Bill to give religious institutions presumptive charitable status presented to Parliament: The Church of England Newspaper, January 17, 2013 January 24, 2013Posted by geoconger in Church of England, Church of England Newspaper, Politics.
Tags: Charities Act 2011, Peter Bone, Plymouth Brethren, Preston Down Trust
A Conservative MP has put forward a bill in Parliament seeking to expand religious freedom in Britain.
On 19 Dec 2012 Peter Bone, the member for Wellingborough, presented a Ten Minute Rule Motion in the House of Commons seeking leave to bring a bill to amend the Charities Act 2011 to “treat all religious institutions as charities”.
Writing on the Conservative Home website, Mr. Bone said the bill would clarify the law to give religious institutions a presumptive status as institutions providing a “public benefit”, therefore eligible for charitable status. The Charities Act 2006 introduced the requirement that all charities, including those advancing religion, education and the relief of poverty, should demonstrate public benefit.
The National Council for Voluntary Organizations, however, said it opposed Mr. Bone’s motion. It “risks downgrading religious charities in the public mind,” Elizabeth Chamberlain of the NCVO said. “Public benefit is what makes a charity a charity, and most are keen to demonstrate the value of their work.”
Mr. Bone said his motion would “not mean an automatic renewal of charitable status, but an acknowledgement of the role religious institutions play in our society.”
“The liberal, secular elite of the Charity Commission are on a very dangerous path of restricting religious freedom,” wrote the Conservative backbencher. “If this government truly believes in religious freedoms then respecting the advancement of religion as a public benefit should be acknowledged, as before, and the Charities Act 2011 amended.”

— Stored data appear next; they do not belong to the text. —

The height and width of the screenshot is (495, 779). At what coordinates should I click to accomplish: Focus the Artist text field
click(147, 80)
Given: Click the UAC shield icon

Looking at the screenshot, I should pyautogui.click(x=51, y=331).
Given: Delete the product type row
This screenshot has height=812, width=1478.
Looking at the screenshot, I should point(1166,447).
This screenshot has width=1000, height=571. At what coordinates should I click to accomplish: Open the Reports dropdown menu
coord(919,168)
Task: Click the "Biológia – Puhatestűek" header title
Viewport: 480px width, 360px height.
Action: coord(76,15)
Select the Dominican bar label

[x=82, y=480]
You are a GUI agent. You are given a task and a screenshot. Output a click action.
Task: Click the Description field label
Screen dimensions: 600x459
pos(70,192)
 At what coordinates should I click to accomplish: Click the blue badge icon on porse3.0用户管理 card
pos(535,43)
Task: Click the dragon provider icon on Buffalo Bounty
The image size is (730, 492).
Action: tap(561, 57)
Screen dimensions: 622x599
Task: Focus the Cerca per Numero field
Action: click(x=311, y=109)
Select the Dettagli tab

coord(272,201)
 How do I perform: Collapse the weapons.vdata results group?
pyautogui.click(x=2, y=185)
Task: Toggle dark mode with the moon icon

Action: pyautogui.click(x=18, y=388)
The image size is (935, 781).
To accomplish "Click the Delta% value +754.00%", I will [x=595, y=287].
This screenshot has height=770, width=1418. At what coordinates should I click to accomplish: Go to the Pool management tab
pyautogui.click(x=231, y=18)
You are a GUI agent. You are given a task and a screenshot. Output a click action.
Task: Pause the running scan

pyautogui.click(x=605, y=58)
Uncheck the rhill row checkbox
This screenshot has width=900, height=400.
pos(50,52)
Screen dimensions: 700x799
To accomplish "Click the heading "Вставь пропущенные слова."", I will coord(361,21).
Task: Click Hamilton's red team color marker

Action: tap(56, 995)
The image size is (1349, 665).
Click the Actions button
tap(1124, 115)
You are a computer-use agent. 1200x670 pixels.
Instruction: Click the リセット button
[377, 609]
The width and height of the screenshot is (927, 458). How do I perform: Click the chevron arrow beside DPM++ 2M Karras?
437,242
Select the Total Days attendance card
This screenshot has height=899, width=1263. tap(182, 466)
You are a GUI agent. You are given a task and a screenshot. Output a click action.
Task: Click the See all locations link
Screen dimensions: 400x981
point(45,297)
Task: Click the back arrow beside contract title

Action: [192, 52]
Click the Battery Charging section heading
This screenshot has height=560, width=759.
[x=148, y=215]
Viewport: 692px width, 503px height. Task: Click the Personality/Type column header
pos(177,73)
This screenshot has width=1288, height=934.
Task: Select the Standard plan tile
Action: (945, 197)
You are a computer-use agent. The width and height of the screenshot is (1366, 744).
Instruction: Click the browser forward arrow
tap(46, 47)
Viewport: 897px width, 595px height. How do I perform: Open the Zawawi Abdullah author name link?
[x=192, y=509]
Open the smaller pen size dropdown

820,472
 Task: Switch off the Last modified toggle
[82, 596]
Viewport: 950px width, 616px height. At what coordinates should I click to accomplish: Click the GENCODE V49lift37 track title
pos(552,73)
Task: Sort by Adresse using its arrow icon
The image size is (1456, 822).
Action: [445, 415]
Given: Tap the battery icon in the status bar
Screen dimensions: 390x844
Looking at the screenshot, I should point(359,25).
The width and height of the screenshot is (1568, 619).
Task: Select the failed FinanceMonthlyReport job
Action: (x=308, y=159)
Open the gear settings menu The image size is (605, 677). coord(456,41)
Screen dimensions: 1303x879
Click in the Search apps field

Mr. Bone cited the case of Preston Down Trust, a Plymouth Brethren congregation, as an example of the Charity Commission’s restricting religious freedom, after it declined to give the congregation charitable status. On 18 Dec he delivered a letter signed by 113 MPs to 10 Downing Street to “express their deep concern at the Charity Commission’s current posture on registering religious institutions as charities.”